„Fußball und Erinnerung“ widmet sich Fußball im Nationalsozialismus

Parallel zur Fußball-EM gibt es vielerorts Ausstellungen, die sich dem Fußball im Nationalsozialismus widmen. In Hamburger Mahnmal St. Nikolai dreht es sich um die Geschichte der örtlichen Vereine.

Paula Scholz betreut die Ausstellung „Hamburger Fußball im Nationalsozialismus“.
Paula Scholz betreut die Ausstellung „Hamburger Fußball im Nationalsozialismus“.Marieke Lohse

„Wenn der Fußball Erinnerungskultur macht, wird es gesehen“, sagt Paula Scholz. Schließlich findet der Sport „nie im luftleeren Raum statt, er ist immer mit gesellschaftlichen Bedeutungen aufgeladen“. Und hat damit auch eine Verantwortung.

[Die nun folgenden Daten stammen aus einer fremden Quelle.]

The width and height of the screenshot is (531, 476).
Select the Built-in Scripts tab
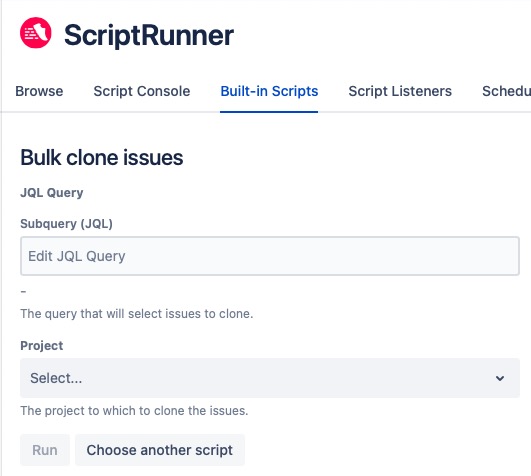269,91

Scholz arbeitet in der KZ-Gedenkstätte Neuengamme daran, Fußball mit Erinnerungskultur zu verbinden. Zudem betreut sie die Ausstellung „Hamburger Fußball im Nationalsozialismus“, die parallel zur Fußball-Europameisterschaft der Männer noch bis zum 14. Juli im Hamburger Mahnmal St. Nikolai gezeigt wird.

Aktionen und Ausstellungen zur EM

Die Ausstellung ist Teil der Reihe „Fußball und Erinnerung“, die begleitend zur EM von der DFB-Kulturstiftung in Zusammenarbeit mit dem World Jewish Congress erstellt wurde. Sie beinhaltet verschiedene Aktionen und Ausstellungen sowohl an den Spielstätten der EM als auch an Erinnerungsorten und will Verknüpfungen zwischen Fußball und Nationalsozialismus aufzeigen. Dabei gedenkt sie auch der während des Nationalsozialismus ermordeten und vertriebenen jüdischen Spieler und Funktionäre.

Beteiligt sind unter anderen die KZ-Gedenkstätte Bergen-Belsen, der Gedenkort Augustaschacht in Hasbergen oder eben das Mahnmal St. Nikolai in Hamburg.
Dort „geht es auch um die Geschichte vor 1933 und den Arbeitersport“, sagt Paula Scholz. Denn in den 1920er-Jahren entwickelte sich der Fußball zum Massenphänomen, die Strukturen waren aber längst nicht so gefestigt wie heute. „Vor 1933 war Fußball anders als heute nicht unter einem Dach organisiert. Es gab bürgerlichen Fußball, der im Deutschen Fußballbund organisiert war, und aus der Arbeiterbewegung heraus auch Arbeiterfußball, der immer auch politisch auftrat.“

Vereinsführer und Mitläufer

Fußball war für die Nationalsozialisten ein wichtiger Sport. Über ihn konnte man die Massen erreichen. Es war der im DFB organisierte vermeintlich unpolitische Fußball, der ab 1933 die Oberhand bekam. Auch weil dieser weiter auf Amateure setzte, die auch bei den Olympischen Spielen 1936 in Berlin spielen sollten. Ein Propagandaerfolg war geplant, der allerdings nichts wurde, weil die Nationalmannschaft bereits im Viertelfinale gegen Norwegen ausschied.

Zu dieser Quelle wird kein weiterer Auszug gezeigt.